Could you pull every line of the material below and reproduce each one word for word, in the same order?
[Records shown start]
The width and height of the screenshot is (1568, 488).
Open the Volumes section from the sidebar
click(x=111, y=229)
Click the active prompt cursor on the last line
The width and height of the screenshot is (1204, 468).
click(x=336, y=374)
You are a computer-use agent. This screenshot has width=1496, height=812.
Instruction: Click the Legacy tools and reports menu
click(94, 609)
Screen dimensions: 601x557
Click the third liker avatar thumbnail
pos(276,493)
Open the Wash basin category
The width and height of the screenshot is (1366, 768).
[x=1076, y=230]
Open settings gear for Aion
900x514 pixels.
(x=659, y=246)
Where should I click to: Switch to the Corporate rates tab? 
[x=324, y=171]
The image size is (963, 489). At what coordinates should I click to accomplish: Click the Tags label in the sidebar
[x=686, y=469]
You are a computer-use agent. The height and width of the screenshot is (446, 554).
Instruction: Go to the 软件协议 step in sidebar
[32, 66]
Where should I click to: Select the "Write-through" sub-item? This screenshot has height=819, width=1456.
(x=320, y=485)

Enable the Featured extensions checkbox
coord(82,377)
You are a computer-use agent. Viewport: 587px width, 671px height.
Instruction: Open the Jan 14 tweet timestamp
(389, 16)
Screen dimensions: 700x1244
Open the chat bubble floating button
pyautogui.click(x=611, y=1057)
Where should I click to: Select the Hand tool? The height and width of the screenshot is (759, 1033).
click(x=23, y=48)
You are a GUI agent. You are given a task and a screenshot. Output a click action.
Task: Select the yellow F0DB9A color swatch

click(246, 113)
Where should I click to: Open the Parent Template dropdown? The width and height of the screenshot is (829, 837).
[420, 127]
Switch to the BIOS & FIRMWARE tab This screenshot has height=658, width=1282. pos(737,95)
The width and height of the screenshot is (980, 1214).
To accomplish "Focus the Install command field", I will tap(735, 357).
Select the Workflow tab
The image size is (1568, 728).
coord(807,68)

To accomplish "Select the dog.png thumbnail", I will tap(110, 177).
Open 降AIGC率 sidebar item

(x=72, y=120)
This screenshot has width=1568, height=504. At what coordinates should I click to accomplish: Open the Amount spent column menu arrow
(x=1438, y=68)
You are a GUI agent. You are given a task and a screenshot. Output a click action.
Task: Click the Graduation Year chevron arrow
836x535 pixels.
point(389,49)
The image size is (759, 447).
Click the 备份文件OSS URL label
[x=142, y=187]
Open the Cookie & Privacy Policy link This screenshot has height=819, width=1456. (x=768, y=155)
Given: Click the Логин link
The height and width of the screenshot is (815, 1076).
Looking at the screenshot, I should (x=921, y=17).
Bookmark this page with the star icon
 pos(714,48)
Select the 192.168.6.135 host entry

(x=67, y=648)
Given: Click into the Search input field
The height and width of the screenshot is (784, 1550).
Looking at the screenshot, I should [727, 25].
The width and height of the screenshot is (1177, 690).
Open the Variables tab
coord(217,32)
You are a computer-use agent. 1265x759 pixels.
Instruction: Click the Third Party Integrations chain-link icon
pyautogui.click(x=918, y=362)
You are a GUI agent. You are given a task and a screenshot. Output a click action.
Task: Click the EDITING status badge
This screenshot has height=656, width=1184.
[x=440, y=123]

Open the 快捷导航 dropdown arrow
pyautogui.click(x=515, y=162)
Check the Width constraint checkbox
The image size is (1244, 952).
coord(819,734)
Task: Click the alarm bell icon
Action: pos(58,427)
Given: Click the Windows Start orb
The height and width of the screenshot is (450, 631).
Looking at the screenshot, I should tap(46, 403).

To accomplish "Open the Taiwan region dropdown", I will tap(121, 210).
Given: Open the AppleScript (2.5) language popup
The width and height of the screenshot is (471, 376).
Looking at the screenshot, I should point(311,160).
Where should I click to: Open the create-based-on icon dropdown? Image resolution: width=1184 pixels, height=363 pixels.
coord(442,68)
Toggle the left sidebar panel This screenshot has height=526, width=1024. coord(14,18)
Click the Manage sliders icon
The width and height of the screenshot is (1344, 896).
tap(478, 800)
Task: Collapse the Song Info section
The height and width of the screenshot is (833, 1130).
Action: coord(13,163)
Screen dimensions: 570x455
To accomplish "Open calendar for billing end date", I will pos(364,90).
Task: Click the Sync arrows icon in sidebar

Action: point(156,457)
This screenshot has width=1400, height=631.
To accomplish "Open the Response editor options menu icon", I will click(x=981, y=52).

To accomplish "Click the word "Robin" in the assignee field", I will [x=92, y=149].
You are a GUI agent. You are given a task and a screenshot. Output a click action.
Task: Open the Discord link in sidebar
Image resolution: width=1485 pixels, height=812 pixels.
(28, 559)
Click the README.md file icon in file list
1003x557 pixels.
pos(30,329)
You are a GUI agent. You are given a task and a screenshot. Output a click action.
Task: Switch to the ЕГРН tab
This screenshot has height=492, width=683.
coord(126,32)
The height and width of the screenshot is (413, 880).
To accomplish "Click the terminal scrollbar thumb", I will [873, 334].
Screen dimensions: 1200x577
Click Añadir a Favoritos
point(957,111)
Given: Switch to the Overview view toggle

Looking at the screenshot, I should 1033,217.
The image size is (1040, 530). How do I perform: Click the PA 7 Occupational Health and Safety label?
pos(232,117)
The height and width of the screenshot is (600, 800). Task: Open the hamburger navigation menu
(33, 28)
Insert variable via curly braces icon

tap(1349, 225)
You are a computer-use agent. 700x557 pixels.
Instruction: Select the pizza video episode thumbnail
[Records shown end]
The response »
The width and height of the screenshot is (1568, 488).
Open the Volumes section from the sidebar
click(x=111, y=229)
Click the active prompt cursor on the last line
The width and height of the screenshot is (1204, 468).
click(x=336, y=374)
You are a computer-use agent. This screenshot has width=1496, height=812.
Instruction: Click the Legacy tools and reports menu
click(94, 609)
Screen dimensions: 601x557
Click the third liker avatar thumbnail
pos(276,493)
Open the Wash basin category
The width and height of the screenshot is (1366, 768).
[x=1076, y=230]
Open settings gear for Aion
900x514 pixels.
(x=659, y=246)
Where should I click to: Switch to the Corporate rates tab? 
[x=324, y=171]
The image size is (963, 489). At what coordinates should I click to accomplish: Click the Tags label in the sidebar
[x=686, y=469]
You are a computer-use agent. The height and width of the screenshot is (446, 554).
Instruction: Go to the 软件协议 step in sidebar
[32, 66]
Where should I click to: Select the "Write-through" sub-item? This screenshot has height=819, width=1456.
(x=320, y=485)

Enable the Featured extensions checkbox
coord(82,377)
You are a computer-use agent. Viewport: 587px width, 671px height.
Instruction: Open the Jan 14 tweet timestamp
(389, 16)
Screen dimensions: 700x1244
Open the chat bubble floating button
pyautogui.click(x=611, y=1057)
Where should I click to: Select the Hand tool? The height and width of the screenshot is (759, 1033).
click(x=23, y=48)
You are a GUI agent. You are given a task and a screenshot. Output a click action.
Task: Select the yellow F0DB9A color swatch

click(246, 113)
Where should I click to: Open the Parent Template dropdown? The width and height of the screenshot is (829, 837).
[420, 127]
Switch to the BIOS & FIRMWARE tab This screenshot has height=658, width=1282. pos(737,95)
The width and height of the screenshot is (980, 1214).
To accomplish "Focus the Install command field", I will tap(735, 357).
Select the Workflow tab
The image size is (1568, 728).
coord(807,68)

To accomplish "Select the dog.png thumbnail", I will tap(110, 177).
Open 降AIGC率 sidebar item

(x=72, y=120)
This screenshot has width=1568, height=504. At what coordinates should I click to accomplish: Open the Amount spent column menu arrow
(x=1438, y=68)
You are a GUI agent. You are given a task and a screenshot. Output a click action.
Task: Click the Graduation Year chevron arrow
836x535 pixels.
point(389,49)
The image size is (759, 447).
Click the 备份文件OSS URL label
[x=142, y=187]
Open the Cookie & Privacy Policy link This screenshot has height=819, width=1456. (x=768, y=155)
Given: Click the Логин link
The height and width of the screenshot is (815, 1076).
Looking at the screenshot, I should (x=921, y=17).
Bookmark this page with the star icon
 pos(714,48)
Select the 192.168.6.135 host entry

(x=67, y=648)
Given: Click into the Search input field
The height and width of the screenshot is (784, 1550).
Looking at the screenshot, I should [727, 25].
The width and height of the screenshot is (1177, 690).
Open the Variables tab
coord(217,32)
You are a computer-use agent. 1265x759 pixels.
Instruction: Click the Third Party Integrations chain-link icon
pyautogui.click(x=918, y=362)
You are a GUI agent. You are given a task and a screenshot. Output a click action.
Task: Click the EDITING status badge
This screenshot has height=656, width=1184.
[x=440, y=123]

Open the 快捷导航 dropdown arrow
pyautogui.click(x=515, y=162)
Check the Width constraint checkbox
The image size is (1244, 952).
coord(819,734)
Task: Click the alarm bell icon
Action: pos(58,427)
Given: Click the Windows Start orb
The height and width of the screenshot is (450, 631).
Looking at the screenshot, I should tap(46, 403).

To accomplish "Open the Taiwan region dropdown", I will tap(121, 210).
Given: Open the AppleScript (2.5) language popup
The width and height of the screenshot is (471, 376).
Looking at the screenshot, I should point(311,160).
Where should I click to: Open the create-based-on icon dropdown? Image resolution: width=1184 pixels, height=363 pixels.
coord(442,68)
Toggle the left sidebar panel This screenshot has height=526, width=1024. coord(14,18)
Click the Manage sliders icon
The width and height of the screenshot is (1344, 896).
tap(478, 800)
Task: Collapse the Song Info section
The height and width of the screenshot is (833, 1130).
Action: coord(13,163)
Screen dimensions: 570x455
To accomplish "Open calendar for billing end date", I will pos(364,90).
Task: Click the Sync arrows icon in sidebar

Action: point(156,457)
This screenshot has width=1400, height=631.
To accomplish "Open the Response editor options menu icon", I will click(x=981, y=52).

To accomplish "Click the word "Robin" in the assignee field", I will [x=92, y=149].
You are a GUI agent. You are given a task and a screenshot. Output a click action.
Task: Open the Discord link in sidebar
Image resolution: width=1485 pixels, height=812 pixels.
(28, 559)
Click the README.md file icon in file list
1003x557 pixels.
pos(30,329)
You are a GUI agent. You are given a task and a screenshot. Output a click action.
Task: Switch to the ЕГРН tab
This screenshot has height=492, width=683.
coord(126,32)
The height and width of the screenshot is (413, 880).
To accomplish "Click the terminal scrollbar thumb", I will [873, 334].
Screen dimensions: 1200x577
Click Añadir a Favoritos
point(957,111)
Given: Switch to the Overview view toggle

Looking at the screenshot, I should 1033,217.
The image size is (1040, 530). How do I perform: Click the PA 7 Occupational Health and Safety label?
pos(232,117)
The height and width of the screenshot is (600, 800). Task: Open the hamburger navigation menu
(33, 28)
Insert variable via curly braces icon

tap(1349, 225)
You are a computer-use agent. 700x557 pixels.
Instruction: Select the pizza video episode thumbnail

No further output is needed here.